How to use LIgO for repertoire-level simulation
-------------------------------------------------

Simulation of BCR repertoires labeled with two immune events
==============================================================

In this quickstart tutorial, we will generate a dataset of 20 BCR repertoires, with each repertoire containing 6 BCRs, as follows (see the illustration below):

- 10 repertoires labeled as immune event 1 and consist of 30% BCRs with signal 1 and 30% BCRs with signal 2;

- 10 repertoires labeled as immune event 2 and consist of 50% BCRs with signal 1 and 50% BCRs with signal 2. 
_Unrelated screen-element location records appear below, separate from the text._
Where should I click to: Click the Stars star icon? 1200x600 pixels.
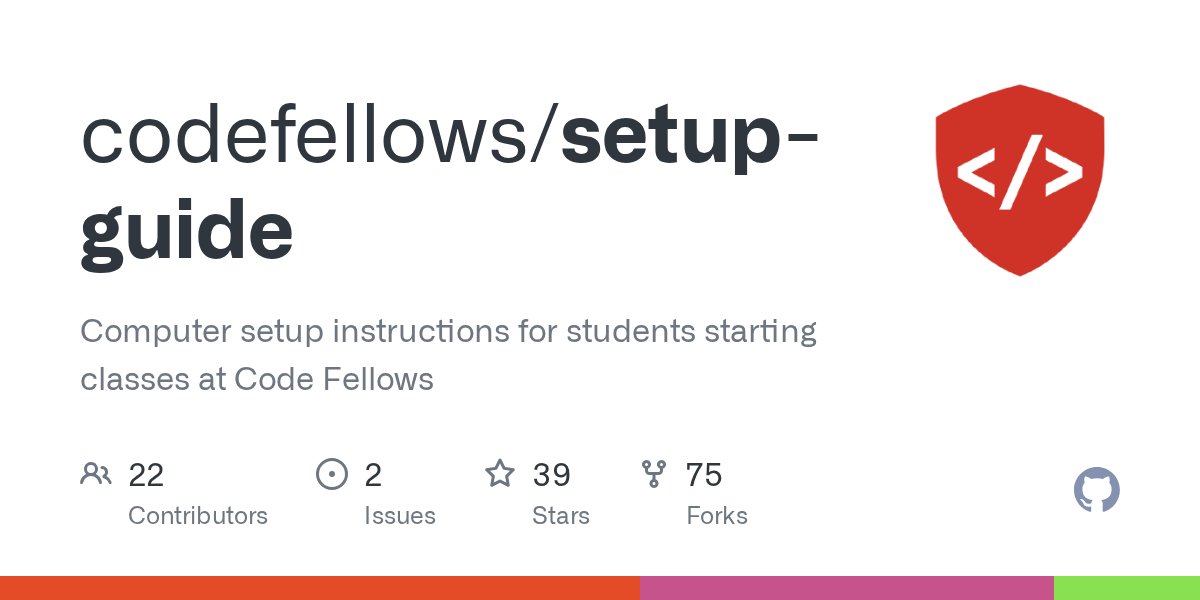[x=500, y=473]
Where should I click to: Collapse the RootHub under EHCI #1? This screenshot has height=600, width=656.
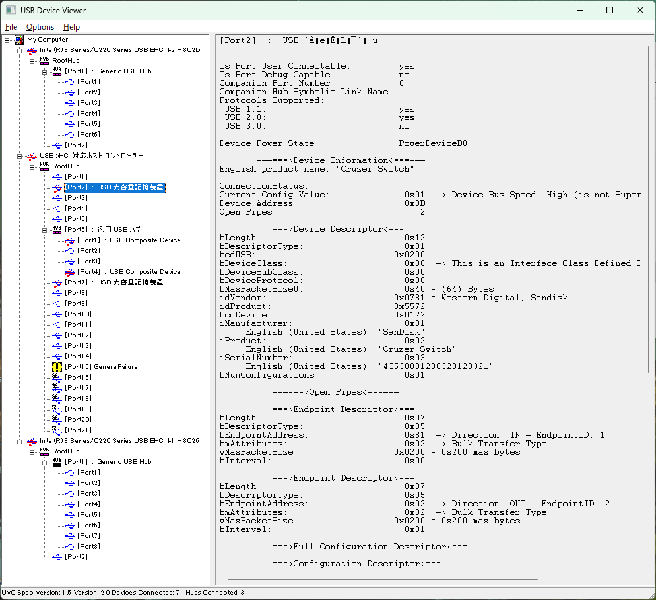[32, 61]
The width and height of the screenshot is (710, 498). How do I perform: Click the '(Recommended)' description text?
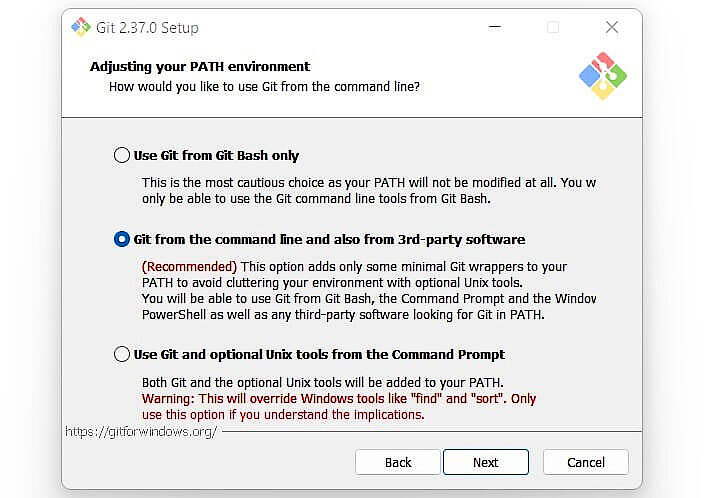click(189, 267)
We define signal 1 and signal 2 as follows (see the illustration below):

- Signal 1 is composed of a 2-mer {AA};

- Signal 2 is composed of a 2-mer {GG}. 

Signal-specific BCRs will be generated using the signal implantation strategy, where any implanting position is allowed, and the default OLGA model (humanIGH). If you also want to report the generation probabilities (pgen) of the simulated receptors according to the default OLGA humanTRB model, set the :code:`export_p_gens` parameter to true. Please keep in mind that pgen evaluation may take time. 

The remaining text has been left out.